There are a number of opportunities available – internships, research, networking – that are often more critical to employers than major, said Kathy Sims, director of the UCLA Career Center.

 

College for an education or a job?

While students may be choosing interest over salary when it comes to major, they aren’t entirely ignoring the current job market.

In the midst of rising tuition costs and increasing dependence on loans to finance an education, experts are starting to see that more often than not, finances are weighing heavily on the minds of students entering universities.

The trend is less evident in major choice but comes out strongly when students are choosing whether or not to attend college, said Eagan, the education and information sciences professor.

The importance of an education has been a reason for attending college for most students since the 1970s, around the time the Higher Education Research Institute began administering its annual survey of incoming college freshman. What has changed in the past 35 to 40 years is the role making money plays on that decision, Eagan said.

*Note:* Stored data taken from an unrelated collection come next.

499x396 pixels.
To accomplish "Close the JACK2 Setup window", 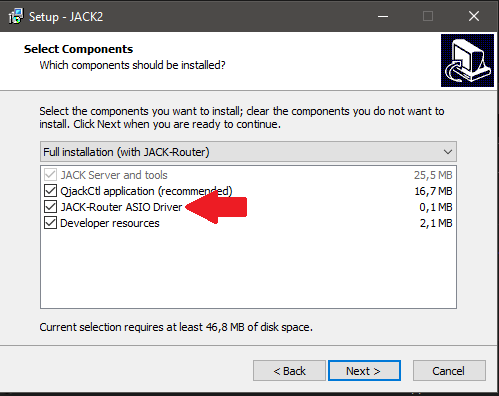I will tap(474, 16).
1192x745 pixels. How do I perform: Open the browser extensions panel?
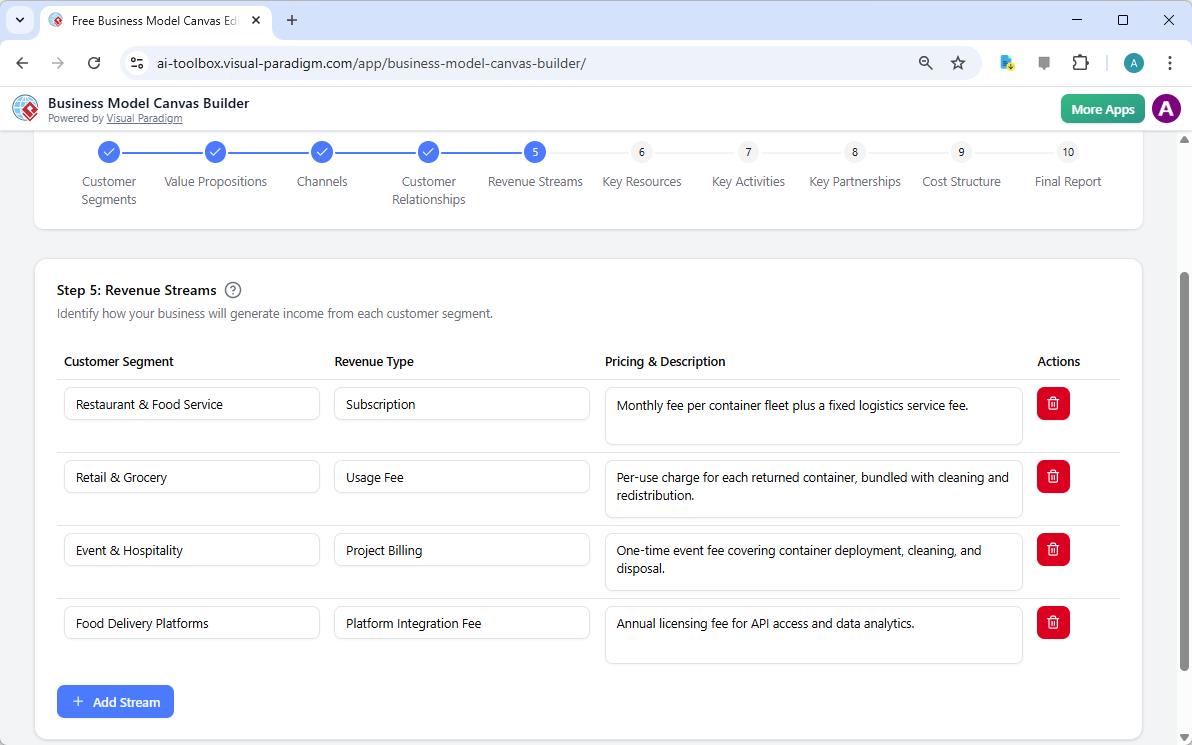(x=1080, y=62)
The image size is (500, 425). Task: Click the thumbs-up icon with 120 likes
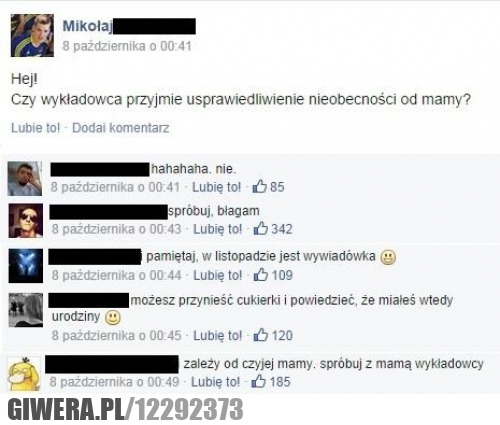coord(261,335)
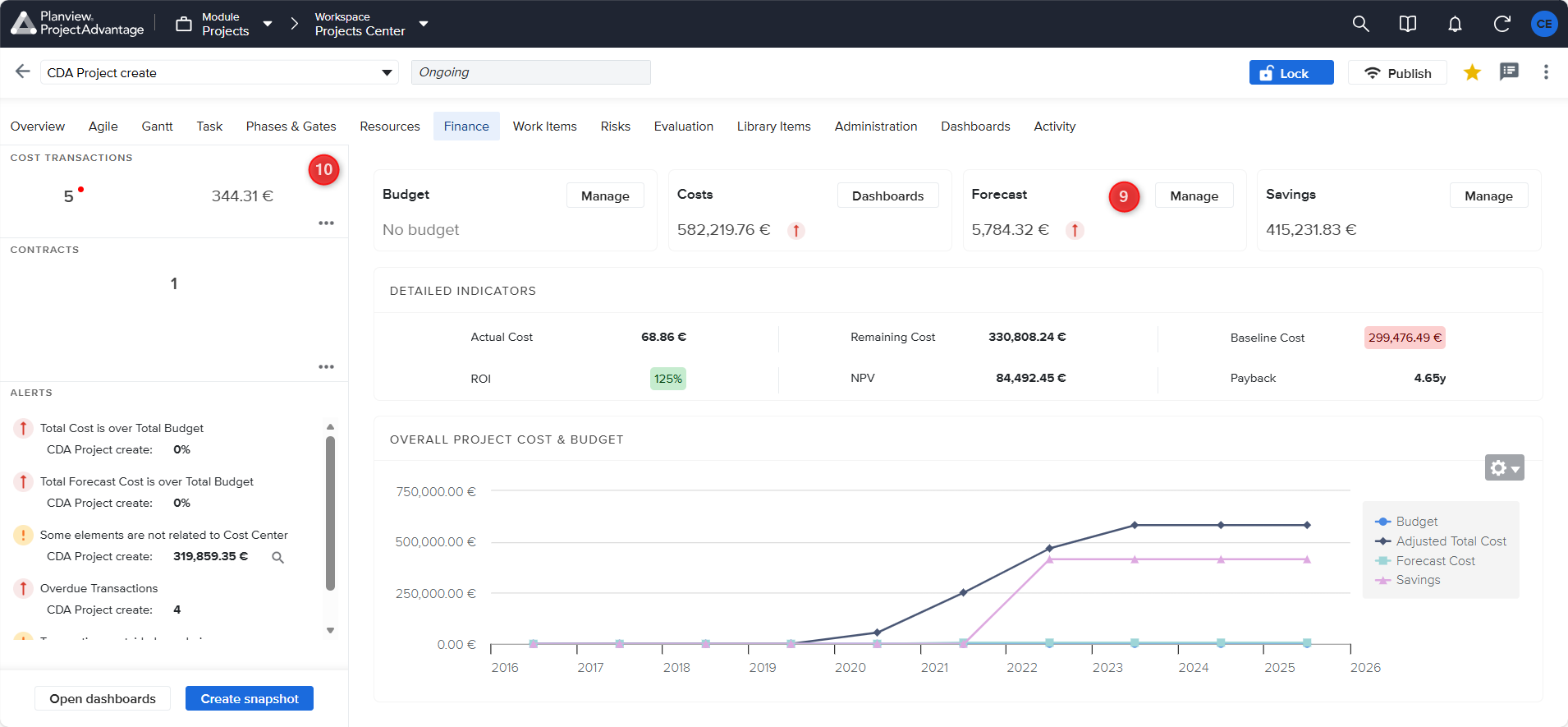This screenshot has height=727, width=1568.
Task: Go back using the left arrow
Action: (x=22, y=71)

The number of students coming to college to get a job has hovered consistently around 70 percent since the 1970s. But that number jumped up to 85 percent in 2008 – right around the start of the national recession – and has yet to decrease.

At UCLA, undergraduates who did prioritize salary when selecting a major were more likely to have been receiving financial aid or loans, according to the Bruin survey.

Second-year Sergio Davila started out as an applied linguistics major, but switched to the linguistics and computer science major at the beginning of this year because of his financial situation. Davila is on financial aid and has taken out loans to get through college.

His primary interest is in linguistics, but he plans to use the computer science aspect of the major to find a job in technology – possibly working with Google search and Siri voice recognition programs.

“I wanted to increase my chances of paying off loans after college (by switching majors),” Davila said.

The debate about the importance of majors and a college education will likely persist in the current economy. But at the end of the day, Hollis said a student should think about where they want to be 10 years from now and let that guide them in their major choice – regardless of whether that takes them to North Campus or South Campus.